Every request (allowed or blocked) includes:

| Header | Description |
|---|---|
| `X-RateLimit-Limit` | Configured limit for the most restrictive active dimension |
| `X-RateLimit-Remaining` | Requests remaining in the current window |
| `X-RateLimit-Reset` | Unix timestamp when the current window resets |
| `Retry-After` | Seconds until the window resets (blocked requests only) |

## Algorithms

Three counting algorithms are available, selected via the `algorithm` config field.

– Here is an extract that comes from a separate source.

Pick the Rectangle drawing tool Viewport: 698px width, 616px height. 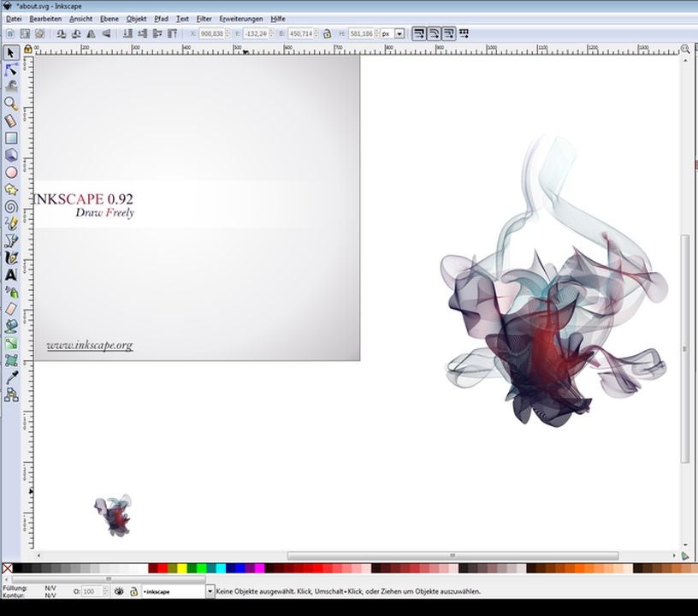tap(11, 138)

| Algorithm | Config value | Best for | Trade-off |
|---|---|---|---|
| Fixed window | `fixed_window` | General use, lowest overhead | Up to 2× the limit at window boundaries |
| Sliding window | `sliding_window` | Smooth enforcement, no boundary burst | Higher memory: stores one timestamp per request per key |
| Token bucket | `token_bucket` | Bursty workloads — allows short spikes up to capacity | Slightly higher Redis overhead: stores `{tokens, last_refill}` hash per key |

### Fixed window (default)

Counts requests in a fixed time slot (e.g. "minute 14:03"). Resets at the slot boundary. Simple and fast. The 2× burst at a boundary (N requests at the end of slot T, N requests at the start of T+1) is a known trade-off; use `by_user` with headroom if this matters.

### Sliding window

Stores a timestamp for every request in the current window. At each check, expired timestamps are discarded and the remaining count is compared against the limit. Prevents boundary bursts entirely. Memory usage grows with request volume — roughly one float per request per active key.

### Token bucket

Each identity (user, tenant, tool) has a bucket that holds up to `count` tokens. Tokens refill at a steady rate of `count/window`. A request consumes one token. Bursts up to the bucket capacity are allowed; sustained rate above `count/window` is rejected. Useful for APIs where short spikes are acceptable but sustained overload is not.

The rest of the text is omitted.